Google displays incorrect dates from news sites

I first became aware of the fact that Google displays dates in the search results after reading a blog post (in Swedish) by Simon Sundén. He also described how Google sometimes misinterprets the date an article or blog post is published. For example, this article was published on Newsmill in February 2009, but Google thinks it was published in December 1999 (see screen shot at Sundén’s blog) because it has the date 18 Dec, 1999 in the headline.
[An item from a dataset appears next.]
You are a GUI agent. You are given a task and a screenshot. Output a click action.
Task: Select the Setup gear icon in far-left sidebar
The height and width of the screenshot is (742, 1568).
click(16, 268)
But there may be more to this story. Today I found that Google was displaying search results with the date 27 May, 2010 on articles that were in some cases several years old. Here are a few examples from Swedish dailies online.

– Dagens Nyheter, 29 Oct, 2003 – “Aftonbladet driver populismens journalistik”

– Aftonbladet, 8 Feb, 2007 – “Här är Bloggsverige!”

– Aftonbladet, 7 Oct, 2008 – “Välstajlad profilbild avslöjar dig”

– Aftonbladet, 3 Dec, 2008 – “Moderaterna ense efter krismöte”

– Ålandstidningen, 9 Dec, 2009 – “Zandra lämnar Xit – blir nöjesreporter på Aftonbladet”

– Expressen, 10 Dec, 2009 – “Moderaterna backar i ny mätning”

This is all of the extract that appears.